To be sure, the advantage to using the horticultural name of a plant is the assurance that the correct plant is obtained. Gardeners can be confident that the characteristics for which the specific plant was bred will be seen in the garden. Use the name. It does not matter if your pronunciation is off a little. Besides, who will know the difference?

The advantage for using the common names ascribed to plants is that they are so much easier to remember and are ones that most gardeners know. Who among us cannot conjure up an image of a petunia, a marigold or a lily?

If Romeo and Juliet were to stroll through my garden, they would see small metal stakes scattered throughout it. Carefully placed on each marker is the name of the plant that stands behind it. None of the information on plant markers looks alike.

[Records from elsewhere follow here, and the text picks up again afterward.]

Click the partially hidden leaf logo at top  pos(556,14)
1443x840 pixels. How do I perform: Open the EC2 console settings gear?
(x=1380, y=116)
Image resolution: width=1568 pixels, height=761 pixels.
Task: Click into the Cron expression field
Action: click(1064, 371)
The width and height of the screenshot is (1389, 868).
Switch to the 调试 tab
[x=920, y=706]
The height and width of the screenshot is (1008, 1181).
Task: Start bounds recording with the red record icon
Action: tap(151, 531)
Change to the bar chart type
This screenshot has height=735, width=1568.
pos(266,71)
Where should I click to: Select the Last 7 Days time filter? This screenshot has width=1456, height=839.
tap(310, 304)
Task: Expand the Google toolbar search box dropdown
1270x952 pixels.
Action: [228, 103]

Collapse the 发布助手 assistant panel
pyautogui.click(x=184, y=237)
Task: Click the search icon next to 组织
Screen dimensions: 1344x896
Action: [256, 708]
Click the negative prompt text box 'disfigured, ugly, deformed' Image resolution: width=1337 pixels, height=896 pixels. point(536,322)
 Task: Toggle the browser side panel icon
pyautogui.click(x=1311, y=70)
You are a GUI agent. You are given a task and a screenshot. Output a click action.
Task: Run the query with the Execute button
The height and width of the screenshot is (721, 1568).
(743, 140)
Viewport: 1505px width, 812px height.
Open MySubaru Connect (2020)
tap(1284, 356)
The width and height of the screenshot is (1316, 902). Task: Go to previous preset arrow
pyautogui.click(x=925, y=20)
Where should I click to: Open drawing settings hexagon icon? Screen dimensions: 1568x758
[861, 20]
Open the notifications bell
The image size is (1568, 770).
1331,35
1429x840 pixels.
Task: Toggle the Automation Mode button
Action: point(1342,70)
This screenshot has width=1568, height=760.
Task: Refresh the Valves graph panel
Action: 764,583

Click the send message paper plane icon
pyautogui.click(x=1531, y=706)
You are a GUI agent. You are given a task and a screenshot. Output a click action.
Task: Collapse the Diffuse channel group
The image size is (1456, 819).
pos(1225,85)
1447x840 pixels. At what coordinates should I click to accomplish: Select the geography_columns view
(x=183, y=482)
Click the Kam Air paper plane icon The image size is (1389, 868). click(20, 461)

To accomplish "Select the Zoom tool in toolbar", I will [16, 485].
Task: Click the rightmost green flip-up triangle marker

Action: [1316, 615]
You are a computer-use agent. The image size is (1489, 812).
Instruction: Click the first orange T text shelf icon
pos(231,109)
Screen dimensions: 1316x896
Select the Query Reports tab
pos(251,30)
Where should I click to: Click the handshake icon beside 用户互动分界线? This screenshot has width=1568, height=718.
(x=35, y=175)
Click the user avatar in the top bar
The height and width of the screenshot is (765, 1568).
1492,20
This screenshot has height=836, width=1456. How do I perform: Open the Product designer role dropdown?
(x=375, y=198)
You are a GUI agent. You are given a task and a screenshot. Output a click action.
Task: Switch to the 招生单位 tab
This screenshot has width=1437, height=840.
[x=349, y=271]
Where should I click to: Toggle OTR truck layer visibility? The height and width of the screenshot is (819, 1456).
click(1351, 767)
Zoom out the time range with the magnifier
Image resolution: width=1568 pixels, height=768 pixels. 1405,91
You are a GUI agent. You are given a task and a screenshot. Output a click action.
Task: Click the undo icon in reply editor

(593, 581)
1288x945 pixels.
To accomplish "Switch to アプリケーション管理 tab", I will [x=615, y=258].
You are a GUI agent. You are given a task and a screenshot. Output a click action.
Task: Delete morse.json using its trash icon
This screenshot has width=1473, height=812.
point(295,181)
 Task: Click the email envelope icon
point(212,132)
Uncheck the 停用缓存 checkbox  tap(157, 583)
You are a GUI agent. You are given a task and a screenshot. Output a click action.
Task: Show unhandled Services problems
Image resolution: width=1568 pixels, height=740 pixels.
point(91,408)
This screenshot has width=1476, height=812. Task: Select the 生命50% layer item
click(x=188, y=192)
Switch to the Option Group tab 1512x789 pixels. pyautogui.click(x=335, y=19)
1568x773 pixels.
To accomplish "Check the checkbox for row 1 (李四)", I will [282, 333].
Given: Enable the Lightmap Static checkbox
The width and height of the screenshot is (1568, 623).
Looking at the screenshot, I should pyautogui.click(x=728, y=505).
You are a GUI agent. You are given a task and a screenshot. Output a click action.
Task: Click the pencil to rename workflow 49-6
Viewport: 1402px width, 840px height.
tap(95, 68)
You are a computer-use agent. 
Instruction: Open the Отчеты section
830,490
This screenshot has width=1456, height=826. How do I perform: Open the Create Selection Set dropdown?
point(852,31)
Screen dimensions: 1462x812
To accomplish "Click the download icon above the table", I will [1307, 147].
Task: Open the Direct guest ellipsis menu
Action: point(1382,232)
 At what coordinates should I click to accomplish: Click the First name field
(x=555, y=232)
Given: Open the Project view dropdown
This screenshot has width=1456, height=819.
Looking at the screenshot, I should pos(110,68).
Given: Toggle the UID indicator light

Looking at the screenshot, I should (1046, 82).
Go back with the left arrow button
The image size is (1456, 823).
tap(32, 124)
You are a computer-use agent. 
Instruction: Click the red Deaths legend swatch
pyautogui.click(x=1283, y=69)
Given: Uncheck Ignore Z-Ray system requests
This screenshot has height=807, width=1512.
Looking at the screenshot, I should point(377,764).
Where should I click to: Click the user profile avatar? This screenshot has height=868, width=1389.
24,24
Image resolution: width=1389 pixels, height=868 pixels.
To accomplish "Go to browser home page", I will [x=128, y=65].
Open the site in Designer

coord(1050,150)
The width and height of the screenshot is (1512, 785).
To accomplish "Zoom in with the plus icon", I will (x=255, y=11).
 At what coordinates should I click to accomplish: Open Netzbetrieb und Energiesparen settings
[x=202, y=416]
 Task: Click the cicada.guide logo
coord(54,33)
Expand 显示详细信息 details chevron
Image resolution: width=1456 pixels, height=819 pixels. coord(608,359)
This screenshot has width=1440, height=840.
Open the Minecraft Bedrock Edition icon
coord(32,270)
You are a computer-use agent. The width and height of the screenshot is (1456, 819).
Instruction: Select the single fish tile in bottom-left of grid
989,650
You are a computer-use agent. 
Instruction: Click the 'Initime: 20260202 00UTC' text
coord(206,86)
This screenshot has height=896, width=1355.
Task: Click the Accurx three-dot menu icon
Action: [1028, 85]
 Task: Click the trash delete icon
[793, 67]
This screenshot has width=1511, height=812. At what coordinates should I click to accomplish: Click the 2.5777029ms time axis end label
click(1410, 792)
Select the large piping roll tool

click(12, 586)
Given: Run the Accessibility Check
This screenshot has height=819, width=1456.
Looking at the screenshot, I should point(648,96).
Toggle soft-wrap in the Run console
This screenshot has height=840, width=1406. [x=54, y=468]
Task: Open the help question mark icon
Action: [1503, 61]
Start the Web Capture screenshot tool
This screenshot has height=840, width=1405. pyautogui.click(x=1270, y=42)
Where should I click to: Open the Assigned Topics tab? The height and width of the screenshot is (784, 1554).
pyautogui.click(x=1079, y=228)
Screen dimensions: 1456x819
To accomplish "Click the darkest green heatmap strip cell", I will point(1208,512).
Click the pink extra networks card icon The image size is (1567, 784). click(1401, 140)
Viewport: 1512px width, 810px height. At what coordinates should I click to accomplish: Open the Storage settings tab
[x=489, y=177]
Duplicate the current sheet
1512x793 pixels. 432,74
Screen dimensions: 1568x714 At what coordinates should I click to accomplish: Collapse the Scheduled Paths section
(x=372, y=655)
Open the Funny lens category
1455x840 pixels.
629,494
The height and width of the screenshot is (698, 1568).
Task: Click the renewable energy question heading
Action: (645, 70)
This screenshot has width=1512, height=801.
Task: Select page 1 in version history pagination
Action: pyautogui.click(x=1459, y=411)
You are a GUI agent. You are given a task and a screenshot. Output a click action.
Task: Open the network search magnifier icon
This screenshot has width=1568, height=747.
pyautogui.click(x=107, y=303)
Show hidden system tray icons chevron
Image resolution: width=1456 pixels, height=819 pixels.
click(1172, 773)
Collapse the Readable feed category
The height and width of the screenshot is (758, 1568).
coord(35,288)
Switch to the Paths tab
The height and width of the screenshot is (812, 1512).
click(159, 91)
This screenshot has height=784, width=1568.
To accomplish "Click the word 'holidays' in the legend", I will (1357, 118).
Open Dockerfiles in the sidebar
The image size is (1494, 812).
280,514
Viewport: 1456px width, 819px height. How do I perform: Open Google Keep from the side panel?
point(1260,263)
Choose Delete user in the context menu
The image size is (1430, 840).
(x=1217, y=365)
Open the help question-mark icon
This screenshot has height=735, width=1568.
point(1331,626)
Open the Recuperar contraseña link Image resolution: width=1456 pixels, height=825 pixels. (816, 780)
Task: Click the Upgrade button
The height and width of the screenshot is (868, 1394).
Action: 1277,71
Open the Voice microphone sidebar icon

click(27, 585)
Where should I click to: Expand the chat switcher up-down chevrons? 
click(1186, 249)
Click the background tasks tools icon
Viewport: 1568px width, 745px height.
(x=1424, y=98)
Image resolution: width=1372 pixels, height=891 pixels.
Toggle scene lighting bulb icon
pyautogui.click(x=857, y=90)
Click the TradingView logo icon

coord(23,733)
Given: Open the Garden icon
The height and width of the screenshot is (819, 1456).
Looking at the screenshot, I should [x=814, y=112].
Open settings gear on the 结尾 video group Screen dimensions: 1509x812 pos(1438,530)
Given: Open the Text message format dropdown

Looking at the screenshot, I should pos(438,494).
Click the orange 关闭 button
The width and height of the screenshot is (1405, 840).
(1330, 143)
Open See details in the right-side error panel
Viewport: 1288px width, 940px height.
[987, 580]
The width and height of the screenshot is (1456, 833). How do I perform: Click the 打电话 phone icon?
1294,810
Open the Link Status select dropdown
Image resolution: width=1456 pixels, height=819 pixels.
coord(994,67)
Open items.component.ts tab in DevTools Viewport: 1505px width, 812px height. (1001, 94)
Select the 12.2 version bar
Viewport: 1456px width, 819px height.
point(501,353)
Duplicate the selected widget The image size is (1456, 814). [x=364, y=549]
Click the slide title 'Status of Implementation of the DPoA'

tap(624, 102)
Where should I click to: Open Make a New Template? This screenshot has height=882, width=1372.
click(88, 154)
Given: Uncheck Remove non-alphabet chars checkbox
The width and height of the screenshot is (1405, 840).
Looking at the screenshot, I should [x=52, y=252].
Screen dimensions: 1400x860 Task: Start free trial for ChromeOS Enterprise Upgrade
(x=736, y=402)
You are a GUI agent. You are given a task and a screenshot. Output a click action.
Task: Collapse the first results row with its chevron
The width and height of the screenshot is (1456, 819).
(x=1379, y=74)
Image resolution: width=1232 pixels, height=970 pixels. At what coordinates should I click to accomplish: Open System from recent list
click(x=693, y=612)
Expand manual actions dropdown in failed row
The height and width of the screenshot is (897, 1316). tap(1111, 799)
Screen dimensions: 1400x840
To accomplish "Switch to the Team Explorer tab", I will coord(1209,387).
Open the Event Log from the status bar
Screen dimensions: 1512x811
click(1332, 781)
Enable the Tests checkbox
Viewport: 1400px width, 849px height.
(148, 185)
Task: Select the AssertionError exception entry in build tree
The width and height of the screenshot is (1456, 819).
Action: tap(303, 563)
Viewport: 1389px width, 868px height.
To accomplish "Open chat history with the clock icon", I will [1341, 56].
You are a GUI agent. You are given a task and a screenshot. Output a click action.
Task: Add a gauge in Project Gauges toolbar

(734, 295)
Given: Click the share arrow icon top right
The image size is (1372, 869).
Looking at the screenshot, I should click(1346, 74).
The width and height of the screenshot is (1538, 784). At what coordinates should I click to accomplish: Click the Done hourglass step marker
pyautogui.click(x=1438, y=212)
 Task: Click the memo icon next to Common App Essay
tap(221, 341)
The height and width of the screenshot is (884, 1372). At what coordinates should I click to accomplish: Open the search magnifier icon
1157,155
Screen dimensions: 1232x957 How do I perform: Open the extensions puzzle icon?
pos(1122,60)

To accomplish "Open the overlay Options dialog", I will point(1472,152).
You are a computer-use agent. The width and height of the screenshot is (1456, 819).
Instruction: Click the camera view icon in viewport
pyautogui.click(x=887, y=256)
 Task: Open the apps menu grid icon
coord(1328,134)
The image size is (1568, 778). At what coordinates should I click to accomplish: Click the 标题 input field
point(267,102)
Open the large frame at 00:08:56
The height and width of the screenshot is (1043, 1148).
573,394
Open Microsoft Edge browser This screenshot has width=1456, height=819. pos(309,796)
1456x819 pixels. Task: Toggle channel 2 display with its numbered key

Once in a while a botanical name appears, like the one that announces the prize winning coral bells, Heuchera sanguinea "purple palace," growing near my side porch. Most of the markers list the plants by their common names -- such as lamb's ear and daylily and painted daisy. Occasionally, when I remembered, the year the specimen was planted has been noted. At least one of the signs, a gag gift from my husband, warns garden visitors that the flower bed is planted with ``Weeds.''

Yet, my favorite marker is one that marks the plants given to me by my dad several years ago. He apologized for not knowing the name of the plant that faithfully blooms in late May with delicate flowers of bright yellow borne atop deep green leaves. The sign simply says ``Dad's Yellow Flowers.'' They thrive in my garden, in sun and in shade, come rain or shine. His flower, no matter the name, by any name, would still be so sweet.